Le deuxième point important de cette loi est la mise sur pied des enquêtes partielles. Les enquêtes générales furent estimées trop lentes et trop limitées. En conséquence les Européens pouvaient acquérir, sous forme de promesses de vente, des immeubles en terres Arch, à charge pour l'une des parties d'obtenir le titre de propriété. Les terres collectives étaient désormais ouvertes à la colonisation et donc à toutes les convoitises.

« Le moment est venu, disait le député Boucher, de permettre à l’Européen de pénétrer partout ». Et effectivement cette loi lui permettait d’acquérir partout. Pour les Européens, les portes étaient grandes ouvertes à la circulation des terres, renforcée en cela par la soumission entière de la propriété algérienne à la loi française.

Alors qu'en 1873, le droit de Chefâa était réduit à un simple retrait successoral, en 1887 il est aboli :

"Il ne pourra être procédé que dans les conditions et les formes de la loi

française, aux cessions, licitations et partages de droits successifs portant sur des immeubles" (3).

Il s'ensuit un fait nouveau, mais de taille : tout copropriétaire, tuteur, curateur, créancier, pouvait demander la licitation (article 11).

1 ) AGERON, R., op. cit. p. 740 et suivantes.

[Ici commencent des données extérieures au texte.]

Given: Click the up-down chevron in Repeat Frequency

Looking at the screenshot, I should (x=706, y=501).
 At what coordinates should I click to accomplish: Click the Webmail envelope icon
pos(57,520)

2 ) CALVELLI, M., Etat de la propriété rurale en Algérie, Ed. Heintz, Alger, 1835, p. 44

La Loi de 1887 fut donc à l'origine d'une véritable "braderie" de la propriété algérienne au profit des Européens pour qui tous les moyens étaient bons pour l'acquisition des terres. L'essentiel était que les terres se dégèlent et qu'elles puissent "circuler" dans le sens partial et discriminatoire que sous-entendent les textes. Si, sur le plan économique, les termes "circuler" et "circulation" sont des catégories abstraites, donc neutres, sociologiquement elles sont pleines de sens. Cette circulation se voulait à sens unique et était un véritable accaparement de la terre. Dans l'esprit de la colonisation, il fallait à tout prix activer le marcher foncier qui ne pouvait se faire qu'en transformant la terre en une marchandise "librement" aliénable au profit de la population européenne. Ceci ne manqua pas d'être à l'origine d'une formidable dépossession qui va se traduire sur le terrain par la ruine accélérée des petits propriétaires algériens, et par la constitution d'un "sous-prolétariat" qui pourrait être une source de troubles possibles. Ainsi pensait l'autorité coloniale, à la fin du XIX° siècle, en termes de sécurité.

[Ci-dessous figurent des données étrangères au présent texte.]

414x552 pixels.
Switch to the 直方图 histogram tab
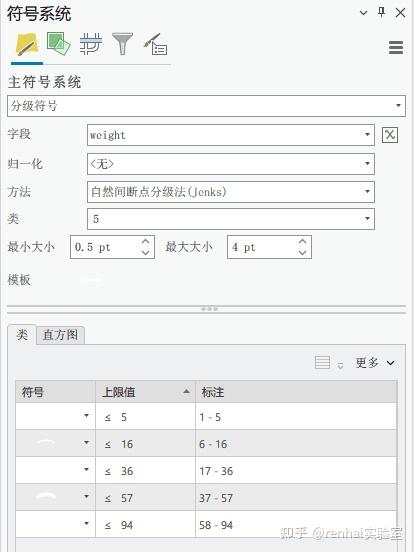coord(60,335)
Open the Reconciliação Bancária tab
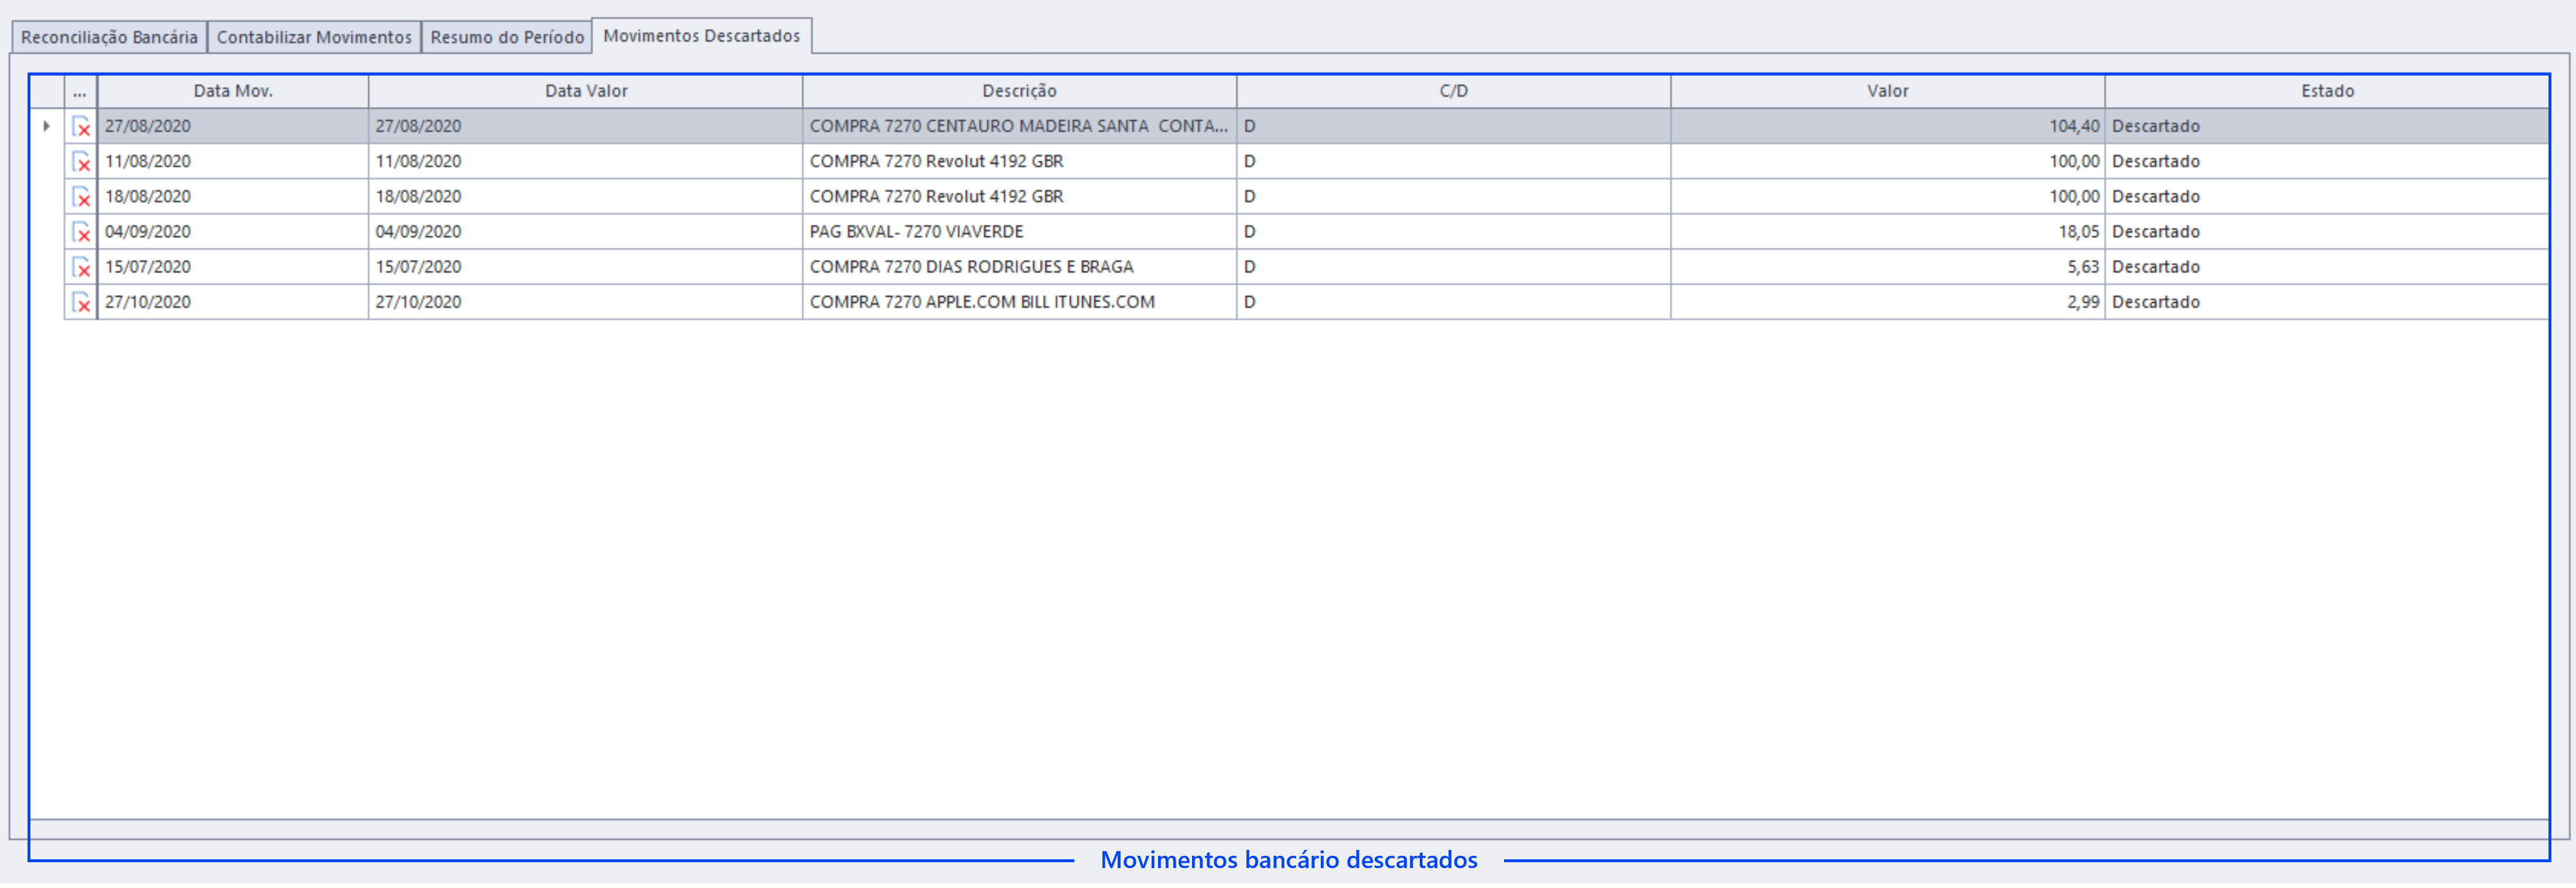 point(109,37)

Les lois de 1873-1887 ont permis d’abord à l’Etat de se saisir d’immeubles domaniaux au titre de biens du beylik ou de biens vacants.

De 1873 à 1892, période durant laquelle cette législation fut appliquée, 309 891 ha sur 2 239 095 ha soumis aux procédures d’enquêtes furent réunis aux Domaines, soit environ 14%, pourcentage obtenu lors des opérations du Sénatus-Consulte de 1863. La loi reconstitua et même étendit les réserves domaniales là où les concessions accordées pour la colonisation étaient épuisées. Mais la loi permit surtout aux spéculateurs de liciter les propriétés musulmanes indivises et d’acquérir à bon compte des propriétés individuelles.

Le phénomène se généralisa : ventes judiciaires, licitations et saisies de propriétés musulmanes se multiplièrent.

Pendant les années 1885-1889, il y eu 1087 ventes judiciaires, 343 licitations, 666 saisies. Le gouverneur Tirman, qui avait laissé faire, dut reconnaître en 1891 devant le Sénat, que cette législation avait surtout servi à dépouiller les propriétaires Algériens de leurs biens.

C'est la raison pour laquelle la question de la propriété fut remise à l'ordre du jour, en 1890, par la brusque décision d'interrompre l'application de la Loi de 1873/ 1887.